» Objectif
Retapez, sans rien modifier, tout le passage du texte sur le répertoire des métiers qui va de « Répertoire des métiers » jusqu'à « gérer la mobilité. ».

Répertoire des métiers

Parallèlement à ce mouvement de fusion, un répertoire interministériel des métiers de l'Etat (Rime) a vu le jour en 2006. Les 2,5 millions d'agents de la FPE y sont recensés en 230 «emplois-types». Pour la première fois, apparaît une vision transversale des métiers ainsi que des filières professionnelles bien identifiées. Objectif : favoriser une gestion dynamique des ressources humaines en identifiant les emplois communs entre ministères et gérer la mobilité.

» Données fournies
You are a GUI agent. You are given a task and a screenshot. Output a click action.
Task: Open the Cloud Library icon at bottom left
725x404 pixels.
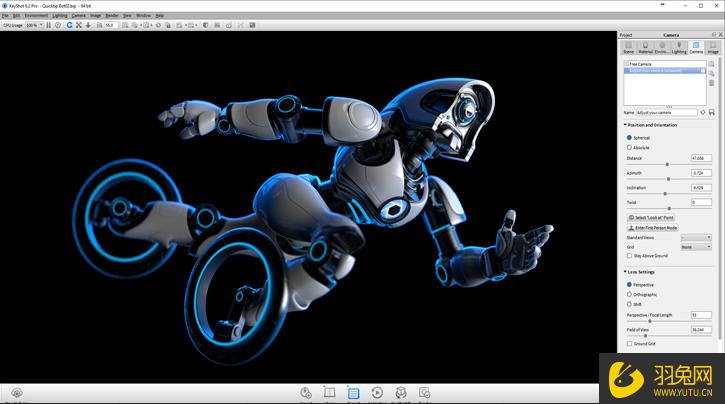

» Solution proposée
Répertoire des métiers

Parallèlement à ce mouvement de fusion, un répertoire interministériel des métiers de l'Etat (Rime) a vu le jour en 2006. Les 2,5 millions d'agents de la FPE y sont recensés en 230 «emplois-types». Pour la première fois, apparaît une vision transversale des métiers ainsi que des filières professionnelles bien identifiées. Objectif : favoriser une gestion dynamique des ressources humaines en identifiant les emplois communs entre ministères et gérer la mobilité.